Written tasks
**a.** In the post on valuing Facebook by the price of a Whopper, copy the passage from "Facebook has 250m" up to and including "15bn = £4.5bn or $7.5bn." word for word.
**b.** According to the post on valuing Facebook by the price of a Whopper, what did Burger King's US promotion give to anyone who de-friended 10 people?

Given text
* * * *
I have recently been reading (well, listening to – getting a book out and resting it upon the handlebars of my bike every morning is probably a tad more dangerous than just turning on the audiobook) the new book, Free: The Future of A Radical Price by Chris Anderson, author of the Long Tail.  It’s a very interesting read and you can pick it up for, yes you guessed it, free if you look in the right places (Spotify has the audiobook and Wired.com has the eBook).  The general theme is about how the digital revolution is turning economics on its head with marginal prices tending towards zero in a large number of industries.

I’m just going to cite one example that I found pretty interesting.  Talking about the ‘reputation’ economy, i.e. one of the non-monetary markets, Anderson tries to value Facebook from the bottom up, by looking at the economic value of a friend.  A while ago Burger King ran a promotion in the US that gave away a free Whopper to anyone who de-friended 10 people.  Since this turned out to be a pretty popular and effective marketing idea, it makes a good/amusing basis for the analysis.  So the maths goes like this:

Facebook has 250m users, each on average having 120 friends.  Of course, it takes two to tango so each connection that is broken is worth two friends.  So, (250m x 120)/2 = 15,000,000,000 or 15bn.

If a Whopper is £3 then each broken connection is worth 0.30p.  So, according to the Whopper Index (which is very different from the Economist’s Big Mac Index), facebook is valued at 0.30p x 15bn = £4.5bn or $7.5bn.

This is not far off the $10bn valuation at which they recently raised funds and very close to the more recent valuations given by most analysts.  Assuming these people aren’t using the price of burgers to do their modelling, it’s a pretty interesting result that seems to indicate that a) ‘friends’ do indeed have their price and b) that we are innately valuing them at the right price – 1/10th of a large, sloppy chunk of meat.
* * * *
Record list
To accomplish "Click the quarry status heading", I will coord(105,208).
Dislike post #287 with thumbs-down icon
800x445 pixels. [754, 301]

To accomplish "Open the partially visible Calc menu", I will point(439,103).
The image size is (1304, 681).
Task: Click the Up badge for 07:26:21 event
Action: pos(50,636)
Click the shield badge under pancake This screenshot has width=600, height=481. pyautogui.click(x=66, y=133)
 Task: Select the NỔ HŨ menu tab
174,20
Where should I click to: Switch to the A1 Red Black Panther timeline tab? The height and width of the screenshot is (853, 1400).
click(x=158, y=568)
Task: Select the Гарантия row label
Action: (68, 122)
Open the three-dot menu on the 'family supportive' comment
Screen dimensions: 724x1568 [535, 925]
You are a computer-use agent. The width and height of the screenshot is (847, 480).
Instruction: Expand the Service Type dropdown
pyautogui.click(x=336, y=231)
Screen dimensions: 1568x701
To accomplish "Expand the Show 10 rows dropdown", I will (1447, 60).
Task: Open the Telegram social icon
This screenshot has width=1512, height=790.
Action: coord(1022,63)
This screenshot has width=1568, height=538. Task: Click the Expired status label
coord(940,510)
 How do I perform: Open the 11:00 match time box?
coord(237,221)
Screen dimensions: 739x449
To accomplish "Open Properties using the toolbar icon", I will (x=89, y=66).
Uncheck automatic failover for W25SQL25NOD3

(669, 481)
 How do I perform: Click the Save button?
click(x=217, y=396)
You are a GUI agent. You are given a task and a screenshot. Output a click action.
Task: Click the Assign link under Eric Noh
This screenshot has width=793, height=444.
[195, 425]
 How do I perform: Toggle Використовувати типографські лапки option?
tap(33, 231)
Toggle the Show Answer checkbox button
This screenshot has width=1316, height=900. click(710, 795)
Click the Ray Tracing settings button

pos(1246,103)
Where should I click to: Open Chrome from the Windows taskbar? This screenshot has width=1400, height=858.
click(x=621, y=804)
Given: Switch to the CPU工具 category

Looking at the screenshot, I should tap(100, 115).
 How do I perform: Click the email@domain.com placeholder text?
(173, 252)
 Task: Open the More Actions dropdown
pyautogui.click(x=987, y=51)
* * * *
Problem solutions
**a.**
Facebook has 250m users, each on average having 120 friends.  Of course, it takes two to tango so each connection that is broken is worth two friends.  So, (250m x 120)/2 = 15,000,000,000 or 15bn.

If a Whopper is £3 then each broken connection is worth 0.30p.  So, according to the Whopper Index (which is very different from the Economist’s Big Mac Index), facebook is valued at 0.30p x 15bn = £4.5bn or $7.5bn.

**b.** A free Whopper.